Current Studies

If you are interested in participating in a DVTU study, please contact us to receive notices about current and future research studies.

Dr. Swamy and Dr. Hughes are leading a study to assess the population pharmacokinetics of azithromycin and ertapenem administered as standard of care in pregnant women with failed labor leading to cesarean section.
Dr. Walter is leading the Duke site for a Phase 2 study to assess the safety, reactogenicity, and immunogenicity of an inactivated influenza A/H7N9 virus vaccine administered with or without AS03 adjuvant.  Further information about this study can be found at clinicaltrials.gov.
Dr. Swamy and Dr. Tsalik are leading a study looking at procalcitonin (PCT) levels as a marker for bacterial versus viral lower respiratory tract infections.  This study randomizes subjects with low PCT to azithromycin or placebo.  Further information about this study can be found at clinicaltrials.gov.
Dr. Greenberg and Dr. Walter are leading a multicenter study to assess apnea following vaccination in premature infants receiving their standard of care two-month vaccinations. Furhtur informatiom about this study can be found at clinicaltrials.gov.
Dr. Schmader and Dr. Walter are leading a study to assess the safety and immunogenicity of adjuvanted versus high-dose inactivated flu vaccine in older adults. Further information about the trial can be found at clinicaltrials.gov.
Dr.

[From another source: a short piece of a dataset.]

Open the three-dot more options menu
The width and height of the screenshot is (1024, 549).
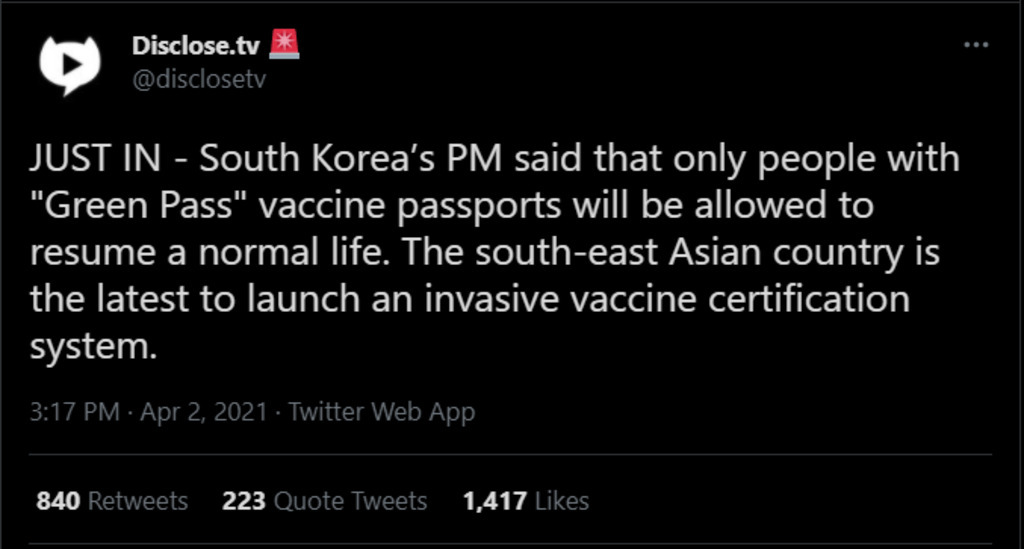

Walter is leading a study to assess fever in young children after simultaneous vaccination or sequential vaccination with inactivated influenza and PCV13/DTaP vaccines. Further information about the trial can be found at clinicaltrials.gov.
Dr. Schmader is conducting a study to assess the population pharmacokinetics of meropenem and piperacillin-tazobactam administered in adults per clinical care.  This study is looking at drug metabolism across age ranges.

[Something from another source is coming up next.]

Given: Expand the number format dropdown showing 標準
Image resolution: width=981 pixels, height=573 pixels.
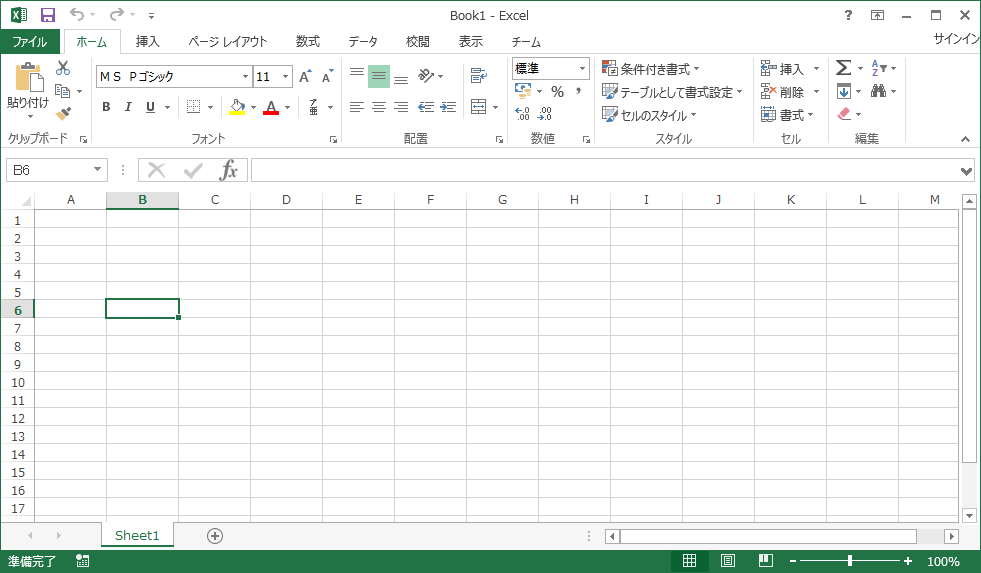Looking at the screenshot, I should coord(582,69).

Dr. Walter and Dr. Greenberg are conducting a study to assess the population pharmacokinetics of moxifloxacin administered to children per clinical care.

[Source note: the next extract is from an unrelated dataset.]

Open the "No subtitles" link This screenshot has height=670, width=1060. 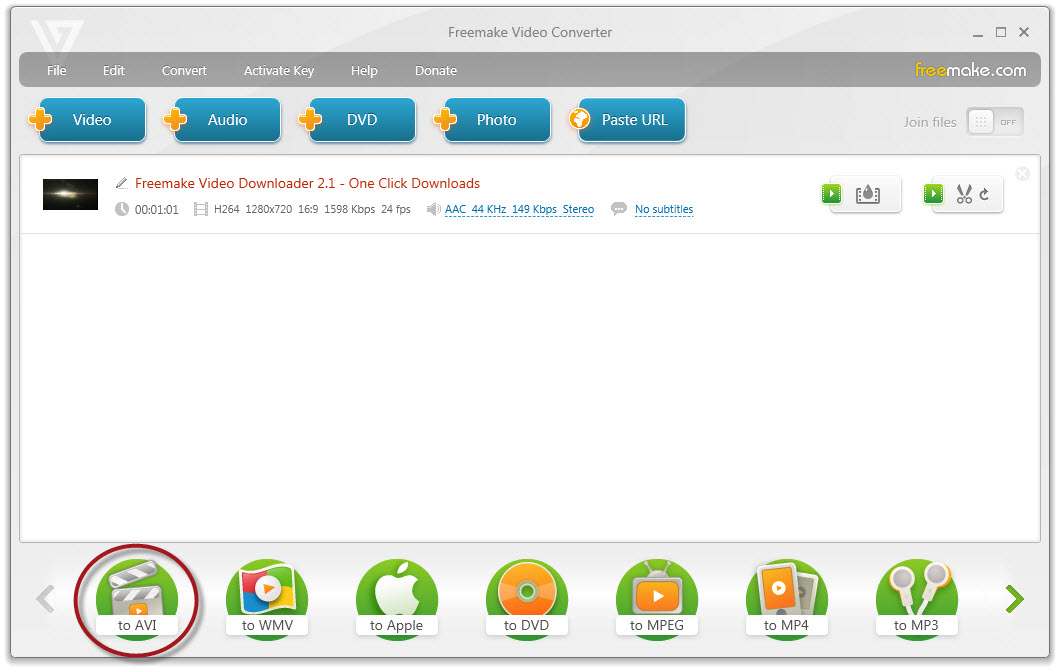point(664,209)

Dr. Walter is leading the Duke site for a study to assess the safety, reactogenicity, and immunogenicity of a monovalent inactivated influenza A/H5N8 virus vaccine administered at different dosages (3.75 and 15 mcg of HA per dose) given with or without AS03 or MF59 adjuvants. Further information about the trial can be found at clinicaltrials.gov.
Dr. Walter is leading the Duke site for a study to evaluate shorter duration antibiotic therapy in children diagnosed with Community Acquired Pneumonia (CAP). Subjects will be randomized at day 5 to receive the full course of antibiotic therapy or placebo. Additional information about the study can be found at the link and at clinicaltrials.gov.
Dr. Swamy and Dr. Juel are leading a study to evaluate NTM-1633 in three dose cohorts (A: 0.033 mg/kg, B: 0.165 mg/kg, and C: 0.33 mg/kg). NTM-1633 is a mixture of three monoclonal antibodies designed to treat botulinum neurotoxin BoNT/E poisoning in adults.
Dr. Walter and Dr. Naggie are leading a study to assess the effectiveness of early antifungal treatment (Fluconazole, 400 mg/day) for coccidioidomycosis pneumonia (also referred to as Valley Fever (VF) Pneumonia or acute onset valley fever) vs. placebo in subjects with coccidioidomycosis pneumonia. Recruitment will take place at sites in areas where VF is endemic, including Arizona and California. Further information about the trial can be found at clinicaltrials.gov.
Dr. Swamy is participating in a Phase 3 study to evaluate the safety and immunogenicity of Novavax RSV-F protein nanoparticle vaccine, with aluminum, in healthy pregnant women. This study is international and will be enrolling 8,255 pregnant women. The study will also evaluate the levels of RSV serotype-specific antibodies in infants, and placental transfer from the pregnant women to the infant. Further information about the trial can be found at clinicaltrials.gov.
Dr. Swamy is participating in a pilot study to assess the safety and immunogenicity of sequential vs. simultaneous co-administration of US-licensed tetanus toxoid, reduced diphtheria toxoid and acellular pertussis vaccine (Tdap) adsorbed and inactivated influenza vaccine in 40 pregnant women. Further information can be found at clinicaltrials.gov.

Dr. Walter is leading the Duke site in a study to evaluate the safety of Quadrivalent Live Attenuated Influenza Vaccine (LAIV4) in children with asthma of varying levels of severity.  The study is multicenter and will be enrolling 300 children.  Subjects will be randomized to receive either LAIV4 or IIV4.

Dr. Walter is leading a study to assess the feasibility of using clinic-based interventions (Buzzy alone, music alone, or Buzzy and music together) to prevent post-vaccination presyncope in adolescents.The study is single site and enrolling 30 adolescents, 10-17 years of age. More information about the trial can be found at clinicaltrials.gov.